Numa época de transição política, é essencial articular grupos de pressão eficazes para influir nas questões cruciais para a sociedade brasileira. Dentro destas, cabe incluir temas como: a opção armamentista, a posição brasileira quanto aos conflitos na América Central, a ameaça nuclear.
III
Um aspecto importante a ser considerado é a constatação cada vez mais evidente de que nenhum serviço de saúde de qualquer região do planeta teria condições de atender apropriadamente às centenas de milhares de pessoas atingidas pelos efeitos de apenas um artefato atômico com o equivalente a 1 megaton. Desta maneira, a única possibilidade "terapêutica" para os efeitos das explosões nucleares é evitá-las, ou seja, a prevenção da guerra atômica.
E o que vem sendo feito neste sentido no Brasil ? De forma geral, ainda se procura difundir a idéia da importância dos movimentos pela paz.
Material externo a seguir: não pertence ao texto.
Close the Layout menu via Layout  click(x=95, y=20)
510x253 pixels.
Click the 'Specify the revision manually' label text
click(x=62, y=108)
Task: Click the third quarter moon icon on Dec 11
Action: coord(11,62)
Neste sentido, podemos citar duas organizações: o Conselho Brasileiro de Defesa da Paz e O Movimento Brasileiro pelo Desarmamento e a Paz. Parece-me que uma das formas possíveis de se atuar na busca de soluções para o controle desta situação extremamente delicada seria o engajamento nos movimentos pacifistas já organizados no país. Tanto para procurar ampliar o conhecimento relacionado aos aspectos ligados à Saúde, como para ter acesso a outras dimensões de natureza sociológica, biológica, política e econômica que a questão suscita. Em suma, creio que o profissional de saúde deve tomar parte mais efetivamente na defesa da paz. Não apenas como elemento do setor que lida com os potenciais agravos à vida, mas também como cidadão que busca ter suas posições levadas em consideração quando decisões tão fundamentais são tomadas.